:: Aim of the exercise ::
Collect every line in the rows below that contains the word "Open" and copy each such line in full.

:: Listed records ::
============================================================

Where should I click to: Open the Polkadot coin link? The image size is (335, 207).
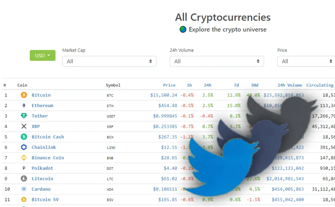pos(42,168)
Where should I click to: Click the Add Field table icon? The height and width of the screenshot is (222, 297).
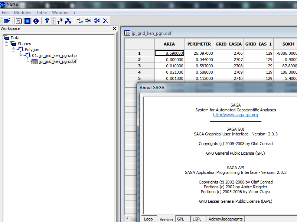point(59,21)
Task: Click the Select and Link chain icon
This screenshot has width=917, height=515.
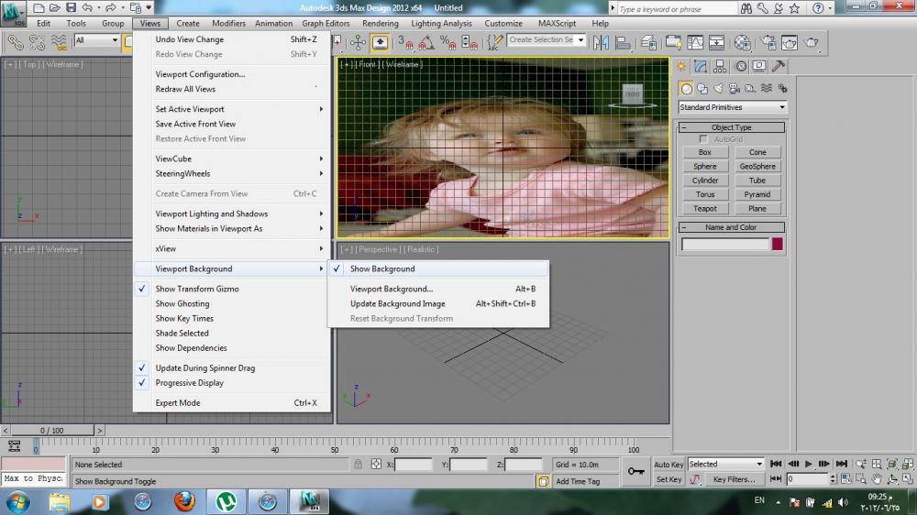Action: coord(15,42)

============================================================

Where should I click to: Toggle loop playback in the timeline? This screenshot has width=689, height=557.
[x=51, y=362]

============================================================

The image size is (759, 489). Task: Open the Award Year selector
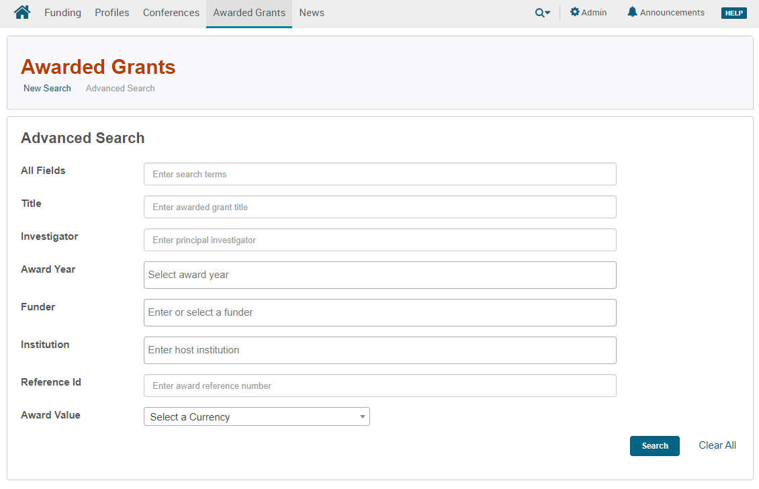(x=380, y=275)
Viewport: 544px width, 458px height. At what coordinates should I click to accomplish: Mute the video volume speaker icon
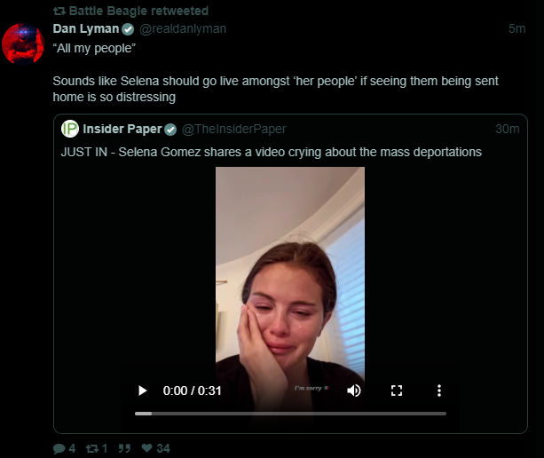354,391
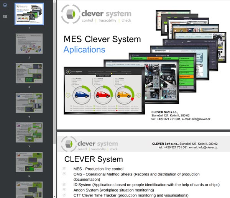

============================================================

:: Answer in full ::
Where should I click to: Open the Polkadot coin link? The image size is (335, 207).
The image size is (759, 489). Task: Open the Award Year selector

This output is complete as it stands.